I am absolutely thrilled that my longtime friend, supporter, and curator, Paul Amenta has joined me in Beijing with a group of students from Kendall College of Art and Design. Paul has created a curriculum at KCAD that discusses site-specific installations. Through this course, the students will have the hands-on experience of working on Multicolored Grid as well as my piece at the UNTITLED Fair in Miami in December (more on that later).
The students got to work installing the multicolored metal studs in the space. Much like Untitled (Basin and Range), we map out the grids with a template before setting them in place. The students pictured below are Lydia Boda, Erin Dumond, Jacob Hanson, Jacob Kapusta and Nathan McCallum. Thanks to all of you and to Paul for all of your assistance!
The inspiration for my piece, Multicolored Grid, that we are currently installing at the Yuan Art Museum is my small-scale sculpture, Multicolored Cube. It employs various colors – one per side on each surface. Here, you can see the cube next to our reference for the site-specific, immersive sculpture made of metal studs.
Now that we have purchased the materials, Florencia and I have setup a workspace in the Yuan Art Museum. Here, we prepare the metal studs for paint application. Each stud needs to be cleaned of any oil and dirt before we can apply paint.
After seeing the space, I sit down to make adjustments to the scale model. This project is unique for me because I have not had the chance to see the space and therefore, it is important to spend time reviewing my initial idea and making changes based on my impression of the actual space.
Florencia and I arrived in Beijing to begin installation of another site-specific work, Multicolored Grid, at the Yuan Art Museum just a couple days after the opening of Untitled (Basin and Range) at MOCA Tucson.
Needless to say, we are exhausted, but we got right to work, getting the necessary supplies for the piece with museum employees, Yu Jia and He Yuxin. They took us to the market where we used our miming and drawing skills to find the correct materials including metal studs and various colors of paint that will comprise the piece.

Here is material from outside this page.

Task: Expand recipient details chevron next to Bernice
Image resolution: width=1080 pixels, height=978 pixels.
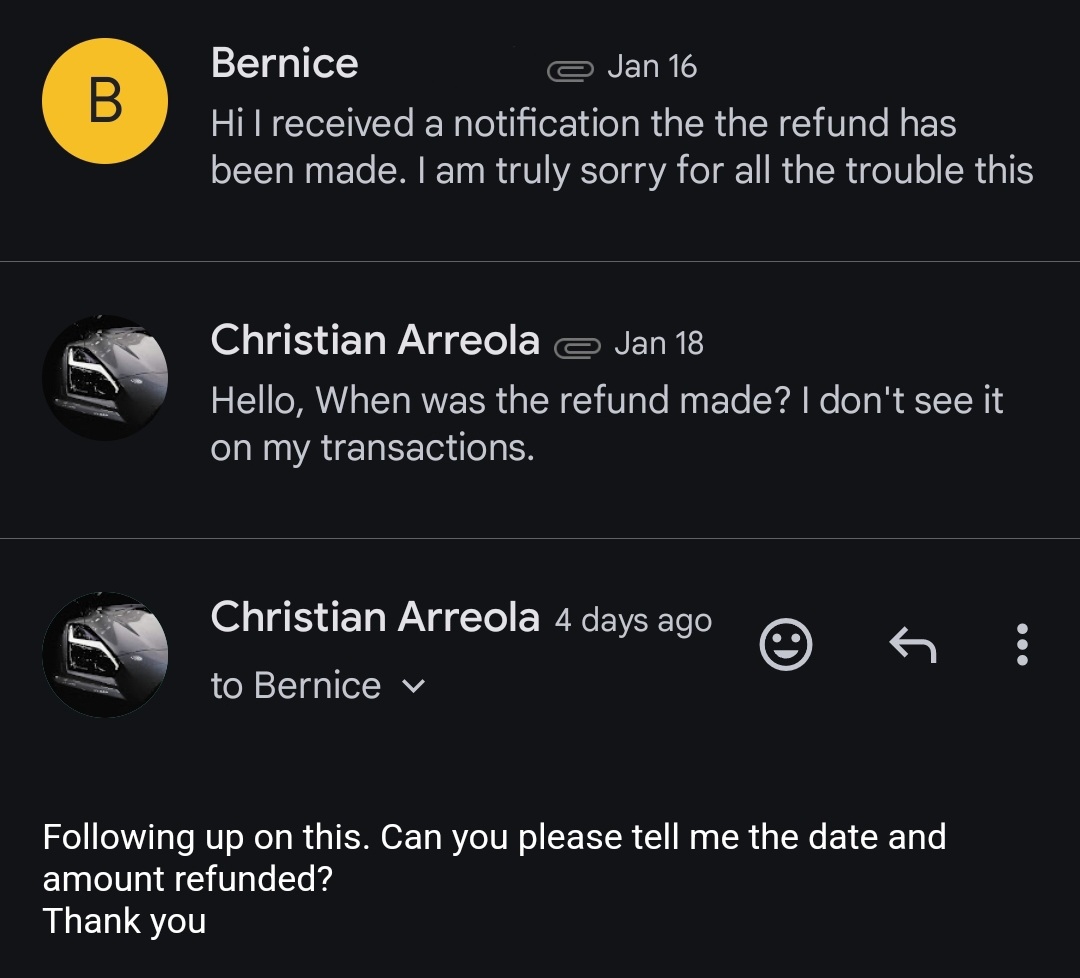Action: (x=413, y=687)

After seven weeks of installation, Untitled (Basin and Range) at MOCA Tucson was complete. I was so thrilled to have so many familiar faces to help me celebrate at the opening including my brother, Hans, my dear friend, Dr. Holtkamp, my dealer, Cristin Tierney and her associate, Maria Kucinski, plus photographer, Marc Lins, my right-hand-man, Florian Altenburg, and, of course, my wife, Florencia Minniti. It was a fantastic evening. Thanks to Anne-Marie Russell, Henry Kerr, and all the MOCA staff and especially the members for making it a special night. Cheers to you!

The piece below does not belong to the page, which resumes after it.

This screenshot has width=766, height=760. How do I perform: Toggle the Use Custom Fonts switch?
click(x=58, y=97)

After finishing up Ranges #1 through #4 which reside inside the Great Hall, we moved to the Great Plaza to install Range #5. Florian, Henry and I worked into the night, affixing the aluminum mesh to the wooden grid and then pouring the clear paint. As you can see, the installation extends to the city sidewalk. Just a couple finishing touches and the installation will be complete.

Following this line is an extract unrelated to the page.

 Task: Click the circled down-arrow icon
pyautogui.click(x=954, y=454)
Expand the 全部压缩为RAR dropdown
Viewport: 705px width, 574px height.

I would like to thank Anne-Marie Russell, Executive Director and Chief Curator of MOCA Tucson, for the opportunity to envision and create Untitled (Basin and Range). She is truly amazing and has put together a fantastic team to help realize my most ambitious project to-date. I am so lucky to have had her support and guidance throughout this project. It has been such a pleasure working with her, with all of her knowledge and experience and I am so thrilled to be presenting my piece.
Now that all five ranges of Untitled (Basin and Range) have been completed at MOCA Tucson, we are now ready to pour the transparent paint over the mesh. We have new tools for pouring and recycling the paint and we have the cherry picker – masterfully maneuvered by Henry. So far, we’ve poured paint on Ranges #2 and #3 and are working on Range #1. From prep time to final execution, it takes about 5-6 hours to pour paint on each range.
Florian and I continue to drape the mesh over Untitled (Basin and Range) at MOCA Tucson. You can see us climbing to the top of the ranges to crawling on the floor, stitching together the mesh where necessary.